The result should be every line of the listing that holds the word "radio".

Top of Records to use

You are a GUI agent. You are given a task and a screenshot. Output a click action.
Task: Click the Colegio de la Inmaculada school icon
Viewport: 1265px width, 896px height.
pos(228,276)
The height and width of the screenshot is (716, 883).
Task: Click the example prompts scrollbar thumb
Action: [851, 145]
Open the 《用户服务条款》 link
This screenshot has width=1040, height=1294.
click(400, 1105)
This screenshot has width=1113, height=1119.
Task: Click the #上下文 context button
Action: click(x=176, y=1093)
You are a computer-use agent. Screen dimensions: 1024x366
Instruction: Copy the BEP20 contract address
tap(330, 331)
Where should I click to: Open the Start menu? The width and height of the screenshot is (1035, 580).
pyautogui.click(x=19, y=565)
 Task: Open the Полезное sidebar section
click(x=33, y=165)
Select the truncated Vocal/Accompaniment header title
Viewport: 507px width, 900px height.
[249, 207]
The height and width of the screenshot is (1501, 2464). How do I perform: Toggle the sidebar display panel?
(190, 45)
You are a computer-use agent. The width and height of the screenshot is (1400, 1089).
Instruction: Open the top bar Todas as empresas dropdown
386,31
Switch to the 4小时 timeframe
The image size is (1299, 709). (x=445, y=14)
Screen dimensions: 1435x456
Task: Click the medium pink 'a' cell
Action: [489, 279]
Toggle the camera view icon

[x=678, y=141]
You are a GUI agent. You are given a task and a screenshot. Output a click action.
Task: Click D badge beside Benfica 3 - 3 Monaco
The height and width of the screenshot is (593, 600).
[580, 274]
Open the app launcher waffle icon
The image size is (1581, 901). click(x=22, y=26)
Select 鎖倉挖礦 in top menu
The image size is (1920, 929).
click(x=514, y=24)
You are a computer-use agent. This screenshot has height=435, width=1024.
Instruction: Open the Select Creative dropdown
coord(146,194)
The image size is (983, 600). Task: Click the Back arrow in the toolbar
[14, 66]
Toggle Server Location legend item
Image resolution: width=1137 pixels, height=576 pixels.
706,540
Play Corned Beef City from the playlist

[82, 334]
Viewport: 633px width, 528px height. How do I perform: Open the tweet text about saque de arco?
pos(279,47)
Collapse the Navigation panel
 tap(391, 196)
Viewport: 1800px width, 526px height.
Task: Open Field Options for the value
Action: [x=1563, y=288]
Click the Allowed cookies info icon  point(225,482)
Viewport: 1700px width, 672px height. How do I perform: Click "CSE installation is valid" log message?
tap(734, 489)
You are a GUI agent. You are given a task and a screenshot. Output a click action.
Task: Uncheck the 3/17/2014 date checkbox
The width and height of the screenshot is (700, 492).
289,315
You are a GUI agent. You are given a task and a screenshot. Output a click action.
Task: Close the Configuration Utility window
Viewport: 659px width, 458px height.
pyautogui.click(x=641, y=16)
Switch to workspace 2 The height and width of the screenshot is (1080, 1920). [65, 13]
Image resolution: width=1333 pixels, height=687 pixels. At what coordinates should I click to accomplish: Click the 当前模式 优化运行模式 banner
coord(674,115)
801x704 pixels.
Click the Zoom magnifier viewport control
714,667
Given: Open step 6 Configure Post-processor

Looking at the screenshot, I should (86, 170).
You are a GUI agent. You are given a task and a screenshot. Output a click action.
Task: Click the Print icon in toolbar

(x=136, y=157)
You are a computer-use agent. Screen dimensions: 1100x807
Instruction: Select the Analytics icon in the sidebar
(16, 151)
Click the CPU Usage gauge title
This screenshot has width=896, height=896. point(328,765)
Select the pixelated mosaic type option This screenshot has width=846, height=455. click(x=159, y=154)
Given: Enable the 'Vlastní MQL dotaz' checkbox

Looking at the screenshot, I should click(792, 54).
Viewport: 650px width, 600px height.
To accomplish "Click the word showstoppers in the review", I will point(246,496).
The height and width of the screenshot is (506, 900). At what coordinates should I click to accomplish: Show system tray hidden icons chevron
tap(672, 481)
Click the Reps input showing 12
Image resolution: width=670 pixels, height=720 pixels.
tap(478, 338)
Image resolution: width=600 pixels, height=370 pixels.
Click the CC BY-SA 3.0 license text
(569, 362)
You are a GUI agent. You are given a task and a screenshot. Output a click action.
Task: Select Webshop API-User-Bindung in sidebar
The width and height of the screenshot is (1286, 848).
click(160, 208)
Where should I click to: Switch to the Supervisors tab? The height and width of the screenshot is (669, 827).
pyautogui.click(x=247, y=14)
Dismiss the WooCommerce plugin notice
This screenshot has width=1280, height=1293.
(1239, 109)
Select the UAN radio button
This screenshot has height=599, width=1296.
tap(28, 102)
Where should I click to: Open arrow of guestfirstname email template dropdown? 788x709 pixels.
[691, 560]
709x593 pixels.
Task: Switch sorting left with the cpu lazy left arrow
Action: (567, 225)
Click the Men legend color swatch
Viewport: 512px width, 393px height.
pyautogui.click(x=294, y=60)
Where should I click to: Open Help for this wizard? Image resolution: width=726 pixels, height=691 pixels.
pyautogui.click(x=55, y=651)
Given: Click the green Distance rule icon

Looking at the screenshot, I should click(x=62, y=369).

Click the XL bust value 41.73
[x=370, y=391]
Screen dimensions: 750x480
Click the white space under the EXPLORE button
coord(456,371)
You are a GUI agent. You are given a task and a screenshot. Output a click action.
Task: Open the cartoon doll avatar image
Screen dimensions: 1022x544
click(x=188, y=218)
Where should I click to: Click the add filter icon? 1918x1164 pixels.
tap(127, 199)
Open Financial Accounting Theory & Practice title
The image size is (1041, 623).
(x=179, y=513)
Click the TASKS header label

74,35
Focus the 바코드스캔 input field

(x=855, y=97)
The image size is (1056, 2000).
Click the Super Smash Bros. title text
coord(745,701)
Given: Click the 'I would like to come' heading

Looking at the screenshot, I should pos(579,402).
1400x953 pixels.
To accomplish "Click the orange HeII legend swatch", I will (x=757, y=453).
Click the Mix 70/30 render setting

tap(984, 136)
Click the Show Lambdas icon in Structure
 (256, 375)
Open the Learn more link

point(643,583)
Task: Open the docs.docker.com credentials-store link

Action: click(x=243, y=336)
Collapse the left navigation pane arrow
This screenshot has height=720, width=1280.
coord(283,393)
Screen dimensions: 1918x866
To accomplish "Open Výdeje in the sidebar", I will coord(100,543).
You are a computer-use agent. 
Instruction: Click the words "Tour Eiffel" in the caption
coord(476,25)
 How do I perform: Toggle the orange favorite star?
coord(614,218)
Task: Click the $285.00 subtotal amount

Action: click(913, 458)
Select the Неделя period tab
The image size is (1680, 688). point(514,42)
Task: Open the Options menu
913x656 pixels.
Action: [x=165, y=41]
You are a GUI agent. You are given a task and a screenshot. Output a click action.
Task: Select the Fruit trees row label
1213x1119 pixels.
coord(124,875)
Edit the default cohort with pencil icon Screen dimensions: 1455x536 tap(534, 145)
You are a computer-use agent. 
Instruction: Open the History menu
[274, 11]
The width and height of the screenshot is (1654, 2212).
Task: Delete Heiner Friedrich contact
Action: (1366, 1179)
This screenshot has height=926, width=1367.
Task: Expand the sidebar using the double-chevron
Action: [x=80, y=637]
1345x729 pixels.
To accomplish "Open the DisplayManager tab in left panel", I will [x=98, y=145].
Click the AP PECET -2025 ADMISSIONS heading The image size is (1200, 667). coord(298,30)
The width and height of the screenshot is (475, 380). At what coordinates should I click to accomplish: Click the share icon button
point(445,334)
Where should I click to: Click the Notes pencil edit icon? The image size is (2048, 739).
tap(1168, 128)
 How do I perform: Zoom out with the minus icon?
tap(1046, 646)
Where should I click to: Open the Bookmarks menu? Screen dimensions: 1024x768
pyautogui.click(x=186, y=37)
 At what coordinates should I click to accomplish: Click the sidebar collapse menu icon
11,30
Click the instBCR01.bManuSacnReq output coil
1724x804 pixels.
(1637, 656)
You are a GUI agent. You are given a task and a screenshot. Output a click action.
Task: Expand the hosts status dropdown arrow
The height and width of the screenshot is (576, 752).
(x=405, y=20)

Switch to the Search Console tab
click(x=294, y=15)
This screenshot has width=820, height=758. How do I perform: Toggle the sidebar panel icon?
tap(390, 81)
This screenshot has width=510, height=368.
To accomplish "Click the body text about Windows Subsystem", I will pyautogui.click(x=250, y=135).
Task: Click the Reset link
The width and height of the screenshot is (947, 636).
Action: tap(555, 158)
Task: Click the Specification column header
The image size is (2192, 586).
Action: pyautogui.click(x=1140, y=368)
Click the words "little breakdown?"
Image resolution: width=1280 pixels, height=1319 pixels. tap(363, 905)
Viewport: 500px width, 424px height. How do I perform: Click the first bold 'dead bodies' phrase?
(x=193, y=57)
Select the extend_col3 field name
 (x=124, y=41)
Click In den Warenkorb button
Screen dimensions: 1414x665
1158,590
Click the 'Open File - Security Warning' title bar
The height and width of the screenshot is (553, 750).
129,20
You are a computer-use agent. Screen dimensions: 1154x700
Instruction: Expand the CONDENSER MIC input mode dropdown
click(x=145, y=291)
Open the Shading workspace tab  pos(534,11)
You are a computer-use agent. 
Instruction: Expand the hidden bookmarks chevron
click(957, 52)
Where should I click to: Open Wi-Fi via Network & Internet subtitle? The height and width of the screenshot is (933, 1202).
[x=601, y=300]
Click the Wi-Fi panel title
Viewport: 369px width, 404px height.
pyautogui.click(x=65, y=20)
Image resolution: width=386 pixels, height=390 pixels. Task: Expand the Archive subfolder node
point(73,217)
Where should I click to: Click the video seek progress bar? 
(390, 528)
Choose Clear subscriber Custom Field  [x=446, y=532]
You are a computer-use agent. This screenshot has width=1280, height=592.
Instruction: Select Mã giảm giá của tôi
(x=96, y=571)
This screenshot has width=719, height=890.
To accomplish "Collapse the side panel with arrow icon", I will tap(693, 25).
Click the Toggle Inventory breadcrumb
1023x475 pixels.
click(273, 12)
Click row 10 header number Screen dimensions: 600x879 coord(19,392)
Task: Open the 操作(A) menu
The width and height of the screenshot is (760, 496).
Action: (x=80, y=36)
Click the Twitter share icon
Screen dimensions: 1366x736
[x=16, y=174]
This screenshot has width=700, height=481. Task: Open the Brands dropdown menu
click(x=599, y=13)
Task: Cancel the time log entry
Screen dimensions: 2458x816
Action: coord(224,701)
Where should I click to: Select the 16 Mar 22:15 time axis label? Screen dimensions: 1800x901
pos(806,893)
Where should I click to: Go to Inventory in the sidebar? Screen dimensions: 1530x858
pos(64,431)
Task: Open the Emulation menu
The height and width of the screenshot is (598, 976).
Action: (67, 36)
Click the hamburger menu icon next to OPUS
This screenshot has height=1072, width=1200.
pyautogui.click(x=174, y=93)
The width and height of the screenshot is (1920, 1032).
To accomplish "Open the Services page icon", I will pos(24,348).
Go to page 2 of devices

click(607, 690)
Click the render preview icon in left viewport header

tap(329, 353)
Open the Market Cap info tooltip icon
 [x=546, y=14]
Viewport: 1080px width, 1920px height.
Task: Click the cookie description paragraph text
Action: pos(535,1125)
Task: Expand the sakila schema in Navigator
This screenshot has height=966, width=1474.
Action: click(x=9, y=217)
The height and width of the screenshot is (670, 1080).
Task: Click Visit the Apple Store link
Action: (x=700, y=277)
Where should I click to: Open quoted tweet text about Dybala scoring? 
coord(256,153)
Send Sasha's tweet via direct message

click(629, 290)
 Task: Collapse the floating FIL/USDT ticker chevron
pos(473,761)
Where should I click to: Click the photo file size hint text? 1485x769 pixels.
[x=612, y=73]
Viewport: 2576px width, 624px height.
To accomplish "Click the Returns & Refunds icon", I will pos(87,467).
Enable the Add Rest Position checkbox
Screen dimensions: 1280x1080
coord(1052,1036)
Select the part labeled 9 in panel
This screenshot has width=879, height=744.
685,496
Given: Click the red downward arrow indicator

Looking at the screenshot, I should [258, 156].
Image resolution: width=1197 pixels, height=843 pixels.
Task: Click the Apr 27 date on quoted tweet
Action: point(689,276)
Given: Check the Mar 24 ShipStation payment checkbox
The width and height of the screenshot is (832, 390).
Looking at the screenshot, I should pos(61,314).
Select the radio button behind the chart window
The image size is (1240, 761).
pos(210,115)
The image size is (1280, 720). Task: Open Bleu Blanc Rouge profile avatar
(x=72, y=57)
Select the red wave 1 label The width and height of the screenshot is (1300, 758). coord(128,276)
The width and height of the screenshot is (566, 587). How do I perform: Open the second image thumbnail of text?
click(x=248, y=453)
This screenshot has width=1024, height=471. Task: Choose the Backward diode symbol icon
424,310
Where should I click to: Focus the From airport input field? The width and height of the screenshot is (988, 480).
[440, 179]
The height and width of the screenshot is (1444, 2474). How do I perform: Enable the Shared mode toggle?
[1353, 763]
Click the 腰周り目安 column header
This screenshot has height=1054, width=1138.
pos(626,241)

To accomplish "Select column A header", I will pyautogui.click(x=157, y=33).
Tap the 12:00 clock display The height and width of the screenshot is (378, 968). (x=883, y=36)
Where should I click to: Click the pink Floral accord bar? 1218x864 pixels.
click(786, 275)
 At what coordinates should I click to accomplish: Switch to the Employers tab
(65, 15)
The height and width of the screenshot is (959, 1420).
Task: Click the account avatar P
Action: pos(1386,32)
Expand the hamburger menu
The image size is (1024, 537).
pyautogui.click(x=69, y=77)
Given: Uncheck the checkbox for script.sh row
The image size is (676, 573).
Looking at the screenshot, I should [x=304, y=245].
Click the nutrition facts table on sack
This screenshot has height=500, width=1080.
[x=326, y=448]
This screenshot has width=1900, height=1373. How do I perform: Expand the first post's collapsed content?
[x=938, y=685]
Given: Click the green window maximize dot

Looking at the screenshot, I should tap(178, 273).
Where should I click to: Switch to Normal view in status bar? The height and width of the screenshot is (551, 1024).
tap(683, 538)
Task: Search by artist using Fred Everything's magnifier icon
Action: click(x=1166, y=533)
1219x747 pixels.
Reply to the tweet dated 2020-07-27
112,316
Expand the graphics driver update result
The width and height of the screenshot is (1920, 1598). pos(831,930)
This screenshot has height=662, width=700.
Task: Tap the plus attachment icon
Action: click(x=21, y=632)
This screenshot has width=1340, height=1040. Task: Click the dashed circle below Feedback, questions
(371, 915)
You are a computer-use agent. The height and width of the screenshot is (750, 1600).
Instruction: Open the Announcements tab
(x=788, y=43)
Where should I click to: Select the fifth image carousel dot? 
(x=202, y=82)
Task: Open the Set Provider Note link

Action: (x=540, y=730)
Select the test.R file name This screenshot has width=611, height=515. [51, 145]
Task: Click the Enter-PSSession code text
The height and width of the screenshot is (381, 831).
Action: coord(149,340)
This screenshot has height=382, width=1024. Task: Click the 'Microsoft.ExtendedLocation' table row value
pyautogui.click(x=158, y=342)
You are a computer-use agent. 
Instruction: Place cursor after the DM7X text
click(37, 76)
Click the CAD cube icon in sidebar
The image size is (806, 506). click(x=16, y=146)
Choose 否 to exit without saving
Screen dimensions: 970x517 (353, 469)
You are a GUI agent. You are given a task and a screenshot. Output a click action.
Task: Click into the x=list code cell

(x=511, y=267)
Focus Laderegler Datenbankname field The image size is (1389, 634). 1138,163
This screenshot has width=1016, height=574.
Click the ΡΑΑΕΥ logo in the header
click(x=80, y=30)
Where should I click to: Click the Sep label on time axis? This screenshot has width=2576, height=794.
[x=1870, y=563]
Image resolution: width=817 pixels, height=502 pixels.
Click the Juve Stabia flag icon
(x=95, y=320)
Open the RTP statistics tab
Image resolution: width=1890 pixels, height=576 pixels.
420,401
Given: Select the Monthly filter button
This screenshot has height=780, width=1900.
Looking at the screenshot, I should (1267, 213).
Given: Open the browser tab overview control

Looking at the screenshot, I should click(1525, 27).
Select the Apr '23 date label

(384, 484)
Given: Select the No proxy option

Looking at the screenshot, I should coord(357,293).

Bottom of Records to use

__Response area__
Select the UAN radio button
Select the radio button behind the chart window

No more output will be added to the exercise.